U.S. Pat. No. 5,090,819 to Kapitulik discloses a superconducting bolometer which derives temperature by controlling the temperature of a superconductor at the midrange of the superconductivity/non-superconductivity transition region and measuring the resistance change due to impairing radiation.
U.S. Pat. No. 5,171,733 to Hu discloses a bolometer formed by a high TC superconductor and an antenna.
U.S. Pat. No. 5,179,072 to Bluzer discloses a multispectral super-conductive detector using geometric and kinetic inductances.
U.S. Pat. No. 5,321,276 to Kurakado et al. discloses a superconductor-insulator-superconductor tunnel junction radiation sensing device includes first and second superconductor electrodes and a tunnel barrier layer interposed therebetween.
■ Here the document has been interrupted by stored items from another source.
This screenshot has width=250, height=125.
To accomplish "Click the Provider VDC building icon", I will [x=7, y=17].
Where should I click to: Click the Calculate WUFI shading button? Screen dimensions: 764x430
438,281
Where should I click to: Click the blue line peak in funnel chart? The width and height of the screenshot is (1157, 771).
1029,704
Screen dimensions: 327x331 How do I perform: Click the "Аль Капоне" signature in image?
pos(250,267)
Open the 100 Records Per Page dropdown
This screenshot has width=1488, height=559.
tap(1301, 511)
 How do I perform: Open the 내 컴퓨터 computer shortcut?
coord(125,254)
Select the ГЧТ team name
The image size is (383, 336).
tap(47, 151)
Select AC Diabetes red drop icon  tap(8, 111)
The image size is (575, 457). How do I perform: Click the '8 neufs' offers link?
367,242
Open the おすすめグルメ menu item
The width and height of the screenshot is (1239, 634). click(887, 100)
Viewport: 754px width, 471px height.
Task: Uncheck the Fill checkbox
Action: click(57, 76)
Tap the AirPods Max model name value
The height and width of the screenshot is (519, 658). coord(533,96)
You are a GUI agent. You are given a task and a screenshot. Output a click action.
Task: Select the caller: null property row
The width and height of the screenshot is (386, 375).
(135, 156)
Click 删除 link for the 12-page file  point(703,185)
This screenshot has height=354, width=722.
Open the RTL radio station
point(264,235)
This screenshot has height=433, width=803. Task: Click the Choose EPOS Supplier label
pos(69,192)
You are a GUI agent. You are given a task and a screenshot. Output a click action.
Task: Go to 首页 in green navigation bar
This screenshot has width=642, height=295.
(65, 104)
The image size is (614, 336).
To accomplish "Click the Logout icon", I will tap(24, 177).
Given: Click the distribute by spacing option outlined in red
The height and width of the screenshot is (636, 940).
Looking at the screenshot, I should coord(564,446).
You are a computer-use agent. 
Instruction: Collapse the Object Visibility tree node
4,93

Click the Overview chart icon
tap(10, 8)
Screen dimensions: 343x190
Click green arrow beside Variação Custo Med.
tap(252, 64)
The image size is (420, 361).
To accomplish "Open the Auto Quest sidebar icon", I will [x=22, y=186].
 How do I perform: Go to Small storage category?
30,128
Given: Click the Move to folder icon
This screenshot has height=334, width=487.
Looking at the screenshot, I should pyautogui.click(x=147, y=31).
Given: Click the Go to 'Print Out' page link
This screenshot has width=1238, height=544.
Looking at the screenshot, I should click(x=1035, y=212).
The tunnel barrier layer is made up of a thin-wall portion and a thick-wall portion each formed of a superconductor or an insulator, and each having opposite surfaces respectively contacting the first and second superconductor electrodes, and each extending adjacent each other in a same horizontal plane between the first and second electrodes. The invention improves the Booth tunnel junction design of wide and narrow super conductor plate combinations.
The difference in our invention and previous micro-calorimeters is the essential use of normal metal in the thermal circuit of the calorimeter. The present invention measures the temperature rise of the electrons in the normal metal, as opposed to previous experiments which measured the temperature rise of an insulating material where the heat was carried by vibrations of the atoms in the insulator (these vibrations are call phonons). Experiments have generally not tried to use a normal metal in the detector because it is well known that metals have large heat capacities. Thus, it was generally believed that their inclusion would reduce the thermal signal of the detector. We show in this invention that their use is quite beneficial to the circuit as long as small amounts of metal are used and are placed properly in the circuit. The performance of the circuit is dramatically improved while not increasing the heat capacity of the metal to unacceptable levels. The most important improvement is that the operation speed is increased by a factor of about 100 over Moseley al.